Chris, thank you for posting an interesting and important question.

I'm pretty sure that the answer, all other things assumed equal, is that the volume gap will stay the same. Essentially that the volume loss is essentially unchanged regardless of the actual extent of the ice cover.

Reasoning goes as follows, going to first (physical) principles :

Imagine a slab of ice in an ocean centered around the NP.
Now, know that the amount of energy available to melt a square meter of that ice is limited.
Essentially there is just X number of Joule's available to melt ice.
We know that to be the case, since a limited amount of energy enters that location, and a limited amount leaves, and neither of these two values depends on the thickness of the ice.
So that square meter of ice melts a given amount of ice, independent of its thickness.
It is also not dependent on the temperature, since melting ice is pinned down at about 0 C.
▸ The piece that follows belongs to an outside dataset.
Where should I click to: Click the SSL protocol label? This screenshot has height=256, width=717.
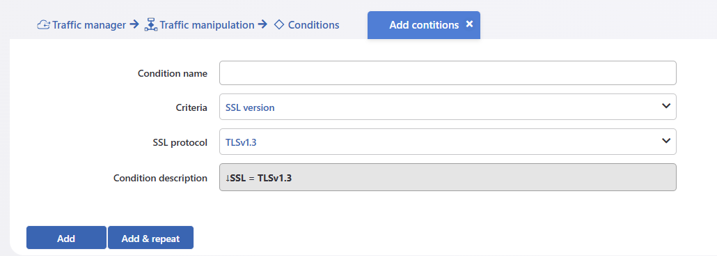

Also, the amount of heat available for melt is in first principle not dependent on the location (latitude) of the ice, since it takes a lot more energy to melt (1.5 meter FYI) ice than it takes to warm up the entire column of air above it.

For ice at the ocean-ice boundary things are not too different. There is a limited amount of energy available that the ice boundary extracts from the ocean water, and this is (again, in first principles) independent on the latitude of that ocean-ice boundary.

So the amount (volume) of ice melting out is not dependent on the latitude of the ice boundary nor the latitude of any specific piece of ice.

Volume melt (in first principle) thus depends ONLY on the amount of heat that gets inserted into the Arctic. And that depends on 1) the temperature of the rest of the planet (global warming) and 2) the heat absorbed by land-based snow cover (albedo feedback).

Specifically, albedo feedback of ice loss itself does NOT affect volume melt over a season. Only albedo feedback of (land based) snow cover does.

I hope that argument makes sense, but if not, just check out the PIOMAS volume graph :

and see that these are sinus waves with almost the same amplitude (no albedo feedback within a season).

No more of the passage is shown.